• [WHAT IS BEING ASKED]: Repeat the lines of the data that follow, please, starting at the first and stopping after the one with "is (512, 1568).".

• [SOURCE MATERIAL]:

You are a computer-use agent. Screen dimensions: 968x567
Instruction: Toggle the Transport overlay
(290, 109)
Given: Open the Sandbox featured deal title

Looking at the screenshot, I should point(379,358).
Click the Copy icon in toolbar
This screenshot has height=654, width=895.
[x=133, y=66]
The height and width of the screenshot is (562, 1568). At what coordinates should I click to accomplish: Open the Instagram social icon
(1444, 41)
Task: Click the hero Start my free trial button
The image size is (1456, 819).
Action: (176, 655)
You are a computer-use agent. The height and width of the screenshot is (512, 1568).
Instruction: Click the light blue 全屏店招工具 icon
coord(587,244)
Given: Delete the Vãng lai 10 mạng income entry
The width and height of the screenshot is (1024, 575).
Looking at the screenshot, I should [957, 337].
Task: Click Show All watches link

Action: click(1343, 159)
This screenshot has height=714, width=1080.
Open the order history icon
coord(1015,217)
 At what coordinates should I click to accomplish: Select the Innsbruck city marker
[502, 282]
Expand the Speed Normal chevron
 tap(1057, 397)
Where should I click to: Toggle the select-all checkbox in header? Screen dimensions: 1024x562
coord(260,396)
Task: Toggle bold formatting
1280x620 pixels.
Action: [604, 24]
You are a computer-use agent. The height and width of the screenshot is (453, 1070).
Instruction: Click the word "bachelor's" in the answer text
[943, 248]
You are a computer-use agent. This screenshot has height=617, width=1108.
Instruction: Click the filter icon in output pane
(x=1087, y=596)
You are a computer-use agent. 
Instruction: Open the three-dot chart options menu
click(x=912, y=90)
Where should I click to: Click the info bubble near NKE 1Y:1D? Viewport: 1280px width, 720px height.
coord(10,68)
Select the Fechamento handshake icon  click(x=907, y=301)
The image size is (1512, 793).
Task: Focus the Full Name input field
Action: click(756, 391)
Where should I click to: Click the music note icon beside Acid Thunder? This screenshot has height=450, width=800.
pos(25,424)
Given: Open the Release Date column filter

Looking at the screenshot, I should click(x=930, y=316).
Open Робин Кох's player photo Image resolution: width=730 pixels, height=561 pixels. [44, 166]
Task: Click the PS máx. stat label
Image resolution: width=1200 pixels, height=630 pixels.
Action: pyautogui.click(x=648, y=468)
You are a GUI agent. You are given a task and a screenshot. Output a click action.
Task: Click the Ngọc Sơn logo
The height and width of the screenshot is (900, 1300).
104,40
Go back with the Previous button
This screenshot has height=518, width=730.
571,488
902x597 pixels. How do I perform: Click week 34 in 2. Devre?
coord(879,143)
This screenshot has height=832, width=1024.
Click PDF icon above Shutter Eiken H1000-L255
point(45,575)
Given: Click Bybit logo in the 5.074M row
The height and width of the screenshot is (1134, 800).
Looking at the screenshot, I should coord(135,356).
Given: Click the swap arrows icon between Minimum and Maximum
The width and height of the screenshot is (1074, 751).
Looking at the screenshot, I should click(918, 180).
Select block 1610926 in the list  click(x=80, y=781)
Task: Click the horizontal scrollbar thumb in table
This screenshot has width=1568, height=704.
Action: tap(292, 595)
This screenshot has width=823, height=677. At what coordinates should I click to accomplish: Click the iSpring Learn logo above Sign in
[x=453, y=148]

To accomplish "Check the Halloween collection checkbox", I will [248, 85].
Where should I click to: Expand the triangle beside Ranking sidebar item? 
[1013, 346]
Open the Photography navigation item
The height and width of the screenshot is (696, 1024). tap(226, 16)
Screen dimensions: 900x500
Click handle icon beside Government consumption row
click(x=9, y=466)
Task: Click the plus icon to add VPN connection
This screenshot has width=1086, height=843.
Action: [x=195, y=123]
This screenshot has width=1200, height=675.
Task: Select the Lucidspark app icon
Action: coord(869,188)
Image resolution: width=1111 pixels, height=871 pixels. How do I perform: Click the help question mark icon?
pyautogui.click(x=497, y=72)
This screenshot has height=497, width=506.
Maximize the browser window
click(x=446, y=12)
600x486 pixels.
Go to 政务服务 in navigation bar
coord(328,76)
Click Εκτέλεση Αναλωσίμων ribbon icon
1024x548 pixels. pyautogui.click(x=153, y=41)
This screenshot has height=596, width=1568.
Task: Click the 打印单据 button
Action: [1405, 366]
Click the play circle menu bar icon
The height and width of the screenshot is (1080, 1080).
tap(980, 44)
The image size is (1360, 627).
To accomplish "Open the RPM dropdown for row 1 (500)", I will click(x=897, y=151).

• [YOUR SOLUTION]:
You are a computer-use agent. Screen dimensions: 968x567
Instruction: Toggle the Transport overlay
(290, 109)
Given: Open the Sandbox featured deal title

Looking at the screenshot, I should point(379,358).
Click the Copy icon in toolbar
This screenshot has height=654, width=895.
[x=133, y=66]
The height and width of the screenshot is (562, 1568). At what coordinates should I click to accomplish: Open the Instagram social icon
(1444, 41)
Task: Click the hero Start my free trial button
The image size is (1456, 819).
Action: (176, 655)
You are a computer-use agent. The height and width of the screenshot is (512, 1568).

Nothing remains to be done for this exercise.